Se os ucranianos insistem em realizar um encontro "já", passando por cima do processo normal de preparação dos encontros ao mais alto nível, os russos fazem questão de dizer que "sim" ao encontro, mas com uma condição: esse momento deve ser precedido do "normal" trabalho das equipas técnicas que preparam o caminho e limam as arestas do problema de fundo.
Em Kiev, o Presidente Volodymyr Zelensky diz que para problemas extraordinários, solução extraordinárias, pugnando não apenas pelo encontro a dois com o chefe do Kremlin, mas ainda por um cessar-fogo imediato e incondicional de forma a negociar os termos da paz sem o estrondo dos misseis e da artilharia como "som ambiente".
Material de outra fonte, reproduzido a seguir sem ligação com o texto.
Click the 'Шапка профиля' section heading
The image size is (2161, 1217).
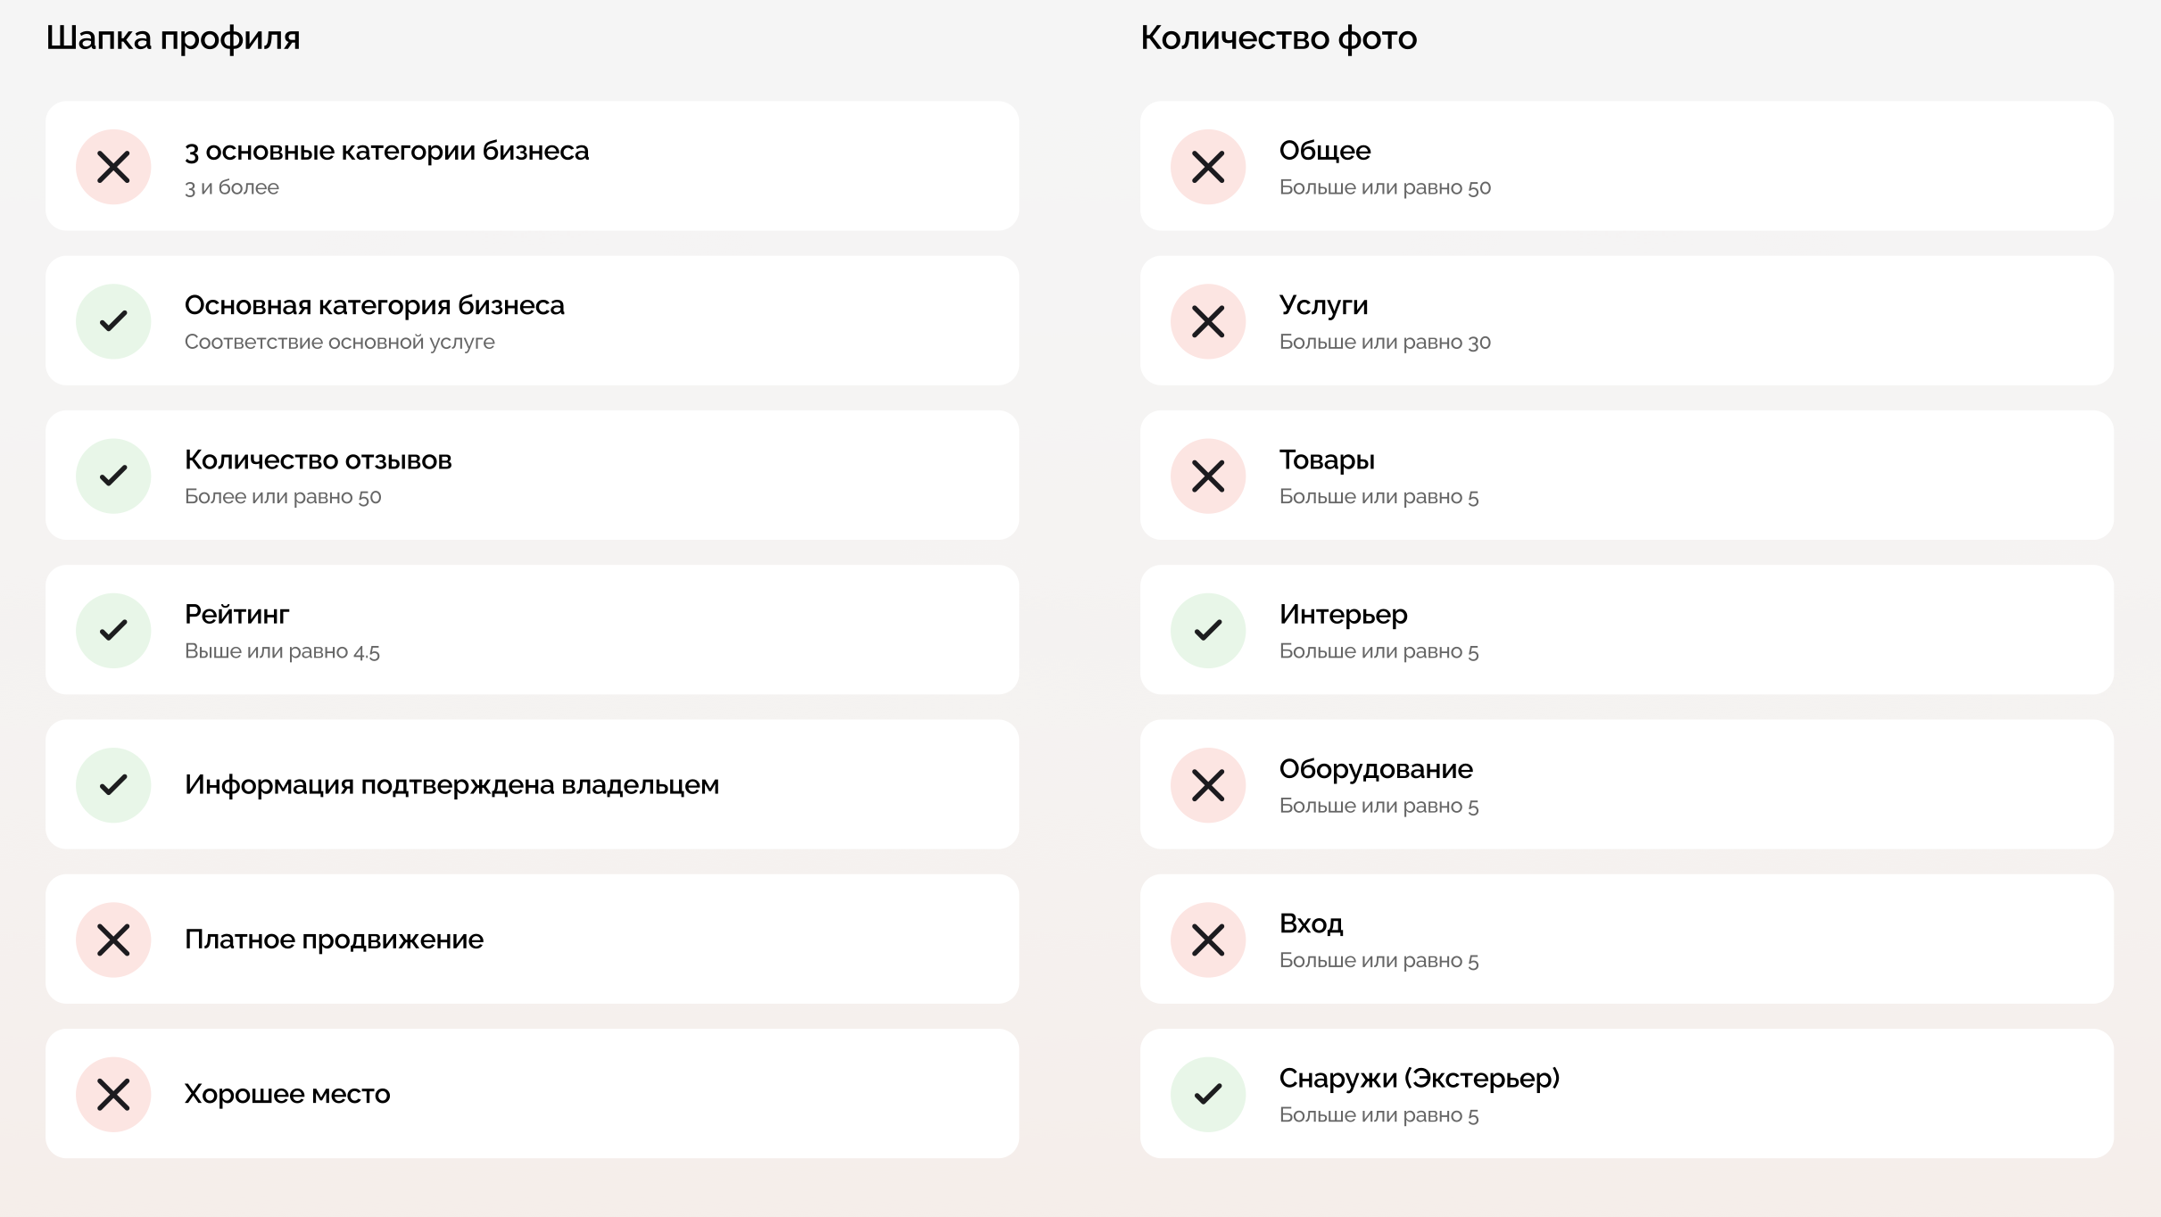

Em Moscovo, o Presidente Vladimir Putin faz questão de defender as "normas" aplicáveis pela diplomacia internacional a estes momentos, advogando encontros técnicos prévios para resolver o grosso dos problemas, de forma a que quando se encontrar com o seu homólogo ucraniano se diluam as pequenas questões remanescentes e o documento seja assinado sem "quês".
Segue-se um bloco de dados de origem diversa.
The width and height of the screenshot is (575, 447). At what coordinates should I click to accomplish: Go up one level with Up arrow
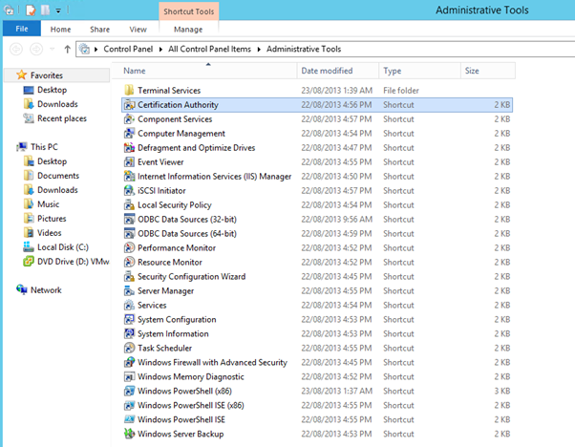[x=67, y=49]
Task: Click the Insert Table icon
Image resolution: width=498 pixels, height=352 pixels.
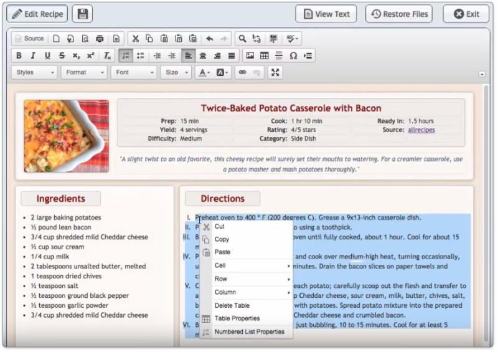Action: (264, 56)
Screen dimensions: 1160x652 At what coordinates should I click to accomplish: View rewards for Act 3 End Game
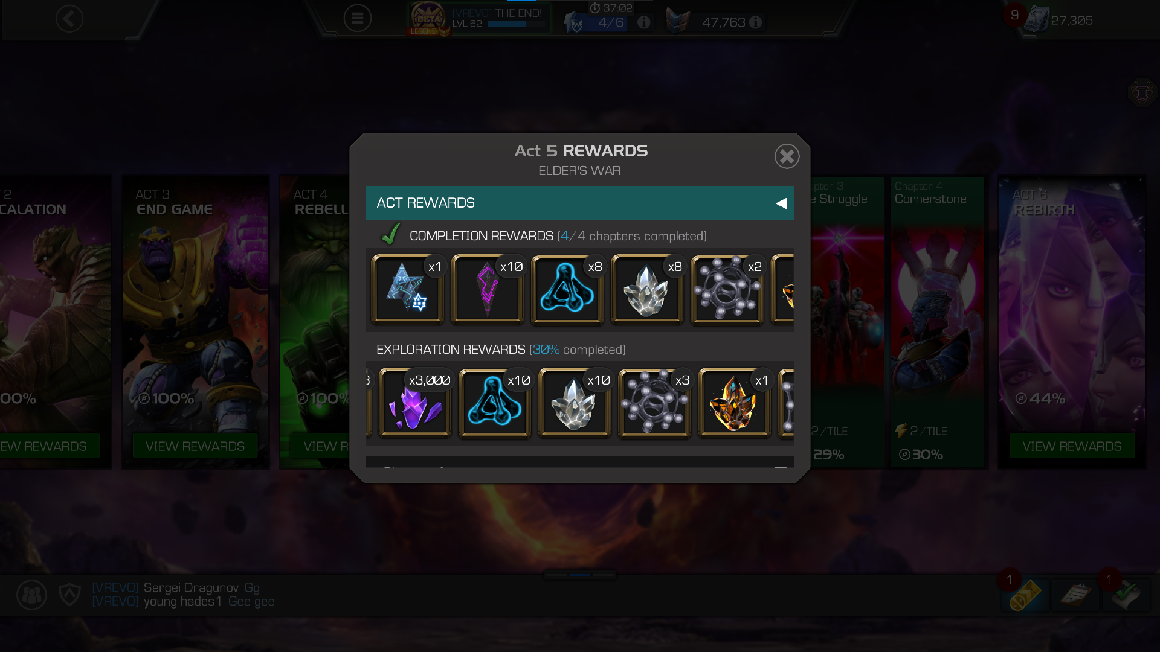click(195, 446)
Mas se esta é a posição dos russos de sempre, por estes dias, Putin surpreendeu, embora tudo aponte para que se trate de uma rara e azeda utilização da ironia para levantar a lebre sobre esse tão almejado encontro, que, curiosamente, até a "coligação da vontade" europeia fortemente anti-russa apoia e diz querer: o tête-à-tête e o cessar-fogo.
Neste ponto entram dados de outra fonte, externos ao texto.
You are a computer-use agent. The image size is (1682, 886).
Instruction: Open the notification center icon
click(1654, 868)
E o que fez Putin para parecer mais ironia corrosiva que outra coisa? Na China, onde esteve para mostrar uma sólida parceria com Xi Jinping, tanto em Tianjin, no encontro da Organização da Cooperação de Xangai (SCO, sigla em inglês) como na parada militar gigantesca de comemoração dos 80 anos do fim chinês da II Guerra Mundial, disse, numa conversa com jornalistas, que Zelensky pode ir a Moscovo quando quiser para falar com ele sobre os termos para a paz.
Naturalmente que, em Kiev, foi com forte irritação de Zelensky ouviu estes comentários e rapidamente foi enviada a resposta a Putin.
Numa publicação na rede social X, o ministro dos Negócios Estrangeiros ucraniano, Andrii Sybiha, recusou Moscovo como local de encontro dos dois Presidentes, fazendo, desta feita, o papel da parte séria, aludindo a que existe um grupo alargado de países disponíveis para organizar o encontro entre Putin e Zelensky.
"Esta é uma proposta séria e o Presidente Zelensky está pronto para esse encontro em qualquer altura", escreveu Sybiha, deixando claro que pode ser "em qualquer altura" mas não em qualquer lugar, desde logo em Moscovo será impossível, aproveitando para acusar, de novo, o Presidente russo de "continuar a gozar com toda a gente fazendo propostas inaceitáveis"
Apesar deste momento não ter trazido nada de novo para a discussão, pode ser visto, segundo alguns analistas, como uma forma de Putin dar um primeiro, e ligeiro, passo na direcção de uma eventual solução, mas se não é para já que esse encontro acontece, é cada vez mais evidente que Moscovo e Kiev não arredam pé das suas posições maximalistas.
Isto porque, por um lado, os russos exigem "ir ao fundo da raiz do problema", travar a expansão da NATO para leste, em direcção às fronteiras das Federação, a garantia da neutralidade ucraniana, e o reconhecimento da soberania de Moscovo das cinco regiões anexadas em 2014 (Crimeia) e 2022 (Kherson, Zaporizhia, Lugansk e Donetsk), por outro em Kiev exige-se o regresso às fronteiras de 1991, o que implica que os russos devem sair de todas estas regiões. O cenário não podia ser mais complexo e difícil de resolver, para já.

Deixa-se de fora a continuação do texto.